▶ [Objective]
Copy the lines from the one containing "The height and width of the screenshot is (465, 892)." through the end of the items below, inclusive, without changing anything.

Some records:
# # # # # # #
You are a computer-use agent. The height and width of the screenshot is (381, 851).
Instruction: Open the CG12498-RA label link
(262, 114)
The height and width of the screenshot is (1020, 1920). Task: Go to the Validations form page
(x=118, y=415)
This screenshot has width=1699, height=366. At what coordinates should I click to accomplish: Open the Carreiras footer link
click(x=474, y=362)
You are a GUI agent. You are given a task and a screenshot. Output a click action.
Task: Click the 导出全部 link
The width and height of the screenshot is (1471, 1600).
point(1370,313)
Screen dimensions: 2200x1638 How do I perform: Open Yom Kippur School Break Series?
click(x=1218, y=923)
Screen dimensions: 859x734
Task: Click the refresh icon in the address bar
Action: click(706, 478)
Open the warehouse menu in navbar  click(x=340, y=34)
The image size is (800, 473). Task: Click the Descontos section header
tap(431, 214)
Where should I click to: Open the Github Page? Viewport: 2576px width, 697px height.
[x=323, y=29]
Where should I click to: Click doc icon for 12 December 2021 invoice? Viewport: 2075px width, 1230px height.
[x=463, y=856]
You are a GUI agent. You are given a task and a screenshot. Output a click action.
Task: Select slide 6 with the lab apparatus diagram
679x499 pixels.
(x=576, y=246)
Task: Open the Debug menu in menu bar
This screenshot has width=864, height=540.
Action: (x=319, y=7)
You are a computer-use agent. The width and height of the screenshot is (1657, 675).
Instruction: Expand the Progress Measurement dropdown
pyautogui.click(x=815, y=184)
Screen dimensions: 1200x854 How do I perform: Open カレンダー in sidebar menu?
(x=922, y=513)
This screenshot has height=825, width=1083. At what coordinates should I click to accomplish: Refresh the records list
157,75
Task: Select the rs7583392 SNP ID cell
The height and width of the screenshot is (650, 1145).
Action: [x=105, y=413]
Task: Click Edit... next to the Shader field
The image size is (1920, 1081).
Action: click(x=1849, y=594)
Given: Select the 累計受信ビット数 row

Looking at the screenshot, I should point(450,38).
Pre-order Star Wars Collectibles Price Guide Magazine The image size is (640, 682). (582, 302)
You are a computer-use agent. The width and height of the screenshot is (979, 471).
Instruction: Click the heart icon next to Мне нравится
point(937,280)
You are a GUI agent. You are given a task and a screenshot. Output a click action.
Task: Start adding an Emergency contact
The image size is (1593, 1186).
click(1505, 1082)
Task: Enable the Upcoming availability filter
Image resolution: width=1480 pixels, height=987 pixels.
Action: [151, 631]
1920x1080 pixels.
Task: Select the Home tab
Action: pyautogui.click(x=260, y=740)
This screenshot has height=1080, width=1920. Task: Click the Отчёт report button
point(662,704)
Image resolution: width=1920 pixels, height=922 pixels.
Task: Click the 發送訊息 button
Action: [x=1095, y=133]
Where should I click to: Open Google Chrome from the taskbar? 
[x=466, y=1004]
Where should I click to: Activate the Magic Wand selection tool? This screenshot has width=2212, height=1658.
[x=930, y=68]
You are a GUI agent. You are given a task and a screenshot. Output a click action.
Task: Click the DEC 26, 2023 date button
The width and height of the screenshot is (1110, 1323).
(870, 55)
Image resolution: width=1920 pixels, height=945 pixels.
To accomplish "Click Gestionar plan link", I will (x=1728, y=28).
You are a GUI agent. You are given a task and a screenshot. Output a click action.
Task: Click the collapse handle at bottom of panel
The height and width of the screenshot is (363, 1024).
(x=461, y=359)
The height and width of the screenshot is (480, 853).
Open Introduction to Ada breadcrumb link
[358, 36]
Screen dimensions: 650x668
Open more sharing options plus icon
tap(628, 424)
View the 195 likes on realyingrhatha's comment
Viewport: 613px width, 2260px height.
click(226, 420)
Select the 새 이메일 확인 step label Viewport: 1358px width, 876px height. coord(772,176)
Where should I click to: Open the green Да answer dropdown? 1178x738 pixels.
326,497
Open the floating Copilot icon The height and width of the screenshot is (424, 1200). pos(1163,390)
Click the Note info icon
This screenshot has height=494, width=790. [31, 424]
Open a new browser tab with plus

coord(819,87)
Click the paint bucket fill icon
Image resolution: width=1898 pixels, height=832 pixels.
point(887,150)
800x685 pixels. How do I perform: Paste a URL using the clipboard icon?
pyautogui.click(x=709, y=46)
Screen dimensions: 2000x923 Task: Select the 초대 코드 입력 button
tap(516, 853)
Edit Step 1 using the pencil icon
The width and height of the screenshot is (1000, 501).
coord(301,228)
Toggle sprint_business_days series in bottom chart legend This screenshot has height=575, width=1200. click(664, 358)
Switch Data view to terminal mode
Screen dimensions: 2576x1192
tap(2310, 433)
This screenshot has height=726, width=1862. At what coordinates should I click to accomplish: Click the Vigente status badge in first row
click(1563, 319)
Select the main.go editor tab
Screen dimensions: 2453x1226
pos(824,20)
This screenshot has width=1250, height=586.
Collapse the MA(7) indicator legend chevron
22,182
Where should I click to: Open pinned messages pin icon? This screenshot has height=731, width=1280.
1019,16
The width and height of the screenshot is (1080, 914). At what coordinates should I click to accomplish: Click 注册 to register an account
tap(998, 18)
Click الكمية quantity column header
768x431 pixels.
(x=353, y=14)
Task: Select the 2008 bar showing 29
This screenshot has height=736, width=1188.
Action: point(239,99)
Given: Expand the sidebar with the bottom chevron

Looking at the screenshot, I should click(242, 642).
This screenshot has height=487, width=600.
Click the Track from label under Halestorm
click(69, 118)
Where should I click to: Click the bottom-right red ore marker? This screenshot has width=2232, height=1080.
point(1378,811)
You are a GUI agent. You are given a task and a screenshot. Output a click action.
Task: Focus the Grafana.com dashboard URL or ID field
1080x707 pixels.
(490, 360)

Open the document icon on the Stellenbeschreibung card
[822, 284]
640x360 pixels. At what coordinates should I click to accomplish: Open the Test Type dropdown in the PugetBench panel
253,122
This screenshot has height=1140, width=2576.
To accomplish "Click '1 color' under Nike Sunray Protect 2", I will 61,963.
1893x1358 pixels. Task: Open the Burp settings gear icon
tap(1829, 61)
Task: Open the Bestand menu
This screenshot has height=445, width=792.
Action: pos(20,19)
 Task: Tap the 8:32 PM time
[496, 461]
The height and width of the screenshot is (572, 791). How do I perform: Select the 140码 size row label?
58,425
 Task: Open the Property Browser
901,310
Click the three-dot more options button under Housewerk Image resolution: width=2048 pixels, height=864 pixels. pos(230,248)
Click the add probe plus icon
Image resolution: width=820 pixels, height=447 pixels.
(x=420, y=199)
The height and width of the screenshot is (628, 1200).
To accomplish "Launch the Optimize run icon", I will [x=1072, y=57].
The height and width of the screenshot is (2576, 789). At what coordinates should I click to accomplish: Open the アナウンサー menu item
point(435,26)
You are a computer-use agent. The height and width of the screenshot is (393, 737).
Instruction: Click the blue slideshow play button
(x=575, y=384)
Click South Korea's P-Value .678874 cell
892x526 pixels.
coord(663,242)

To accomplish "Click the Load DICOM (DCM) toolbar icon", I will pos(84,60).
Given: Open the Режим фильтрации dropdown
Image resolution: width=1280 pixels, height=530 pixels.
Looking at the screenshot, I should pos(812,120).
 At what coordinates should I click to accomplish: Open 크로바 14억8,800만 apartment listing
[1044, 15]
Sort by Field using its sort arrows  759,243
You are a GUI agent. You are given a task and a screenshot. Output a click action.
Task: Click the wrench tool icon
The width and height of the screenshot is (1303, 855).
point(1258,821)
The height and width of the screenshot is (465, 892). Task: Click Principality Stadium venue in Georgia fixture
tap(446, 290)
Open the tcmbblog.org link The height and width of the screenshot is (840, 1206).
# # # # # # #
▶ [Result of this task]
The height and width of the screenshot is (465, 892). Task: Click Principality Stadium venue in Georgia fixture
tap(446, 290)
Open the tcmbblog.org link The height and width of the screenshot is (840, 1206).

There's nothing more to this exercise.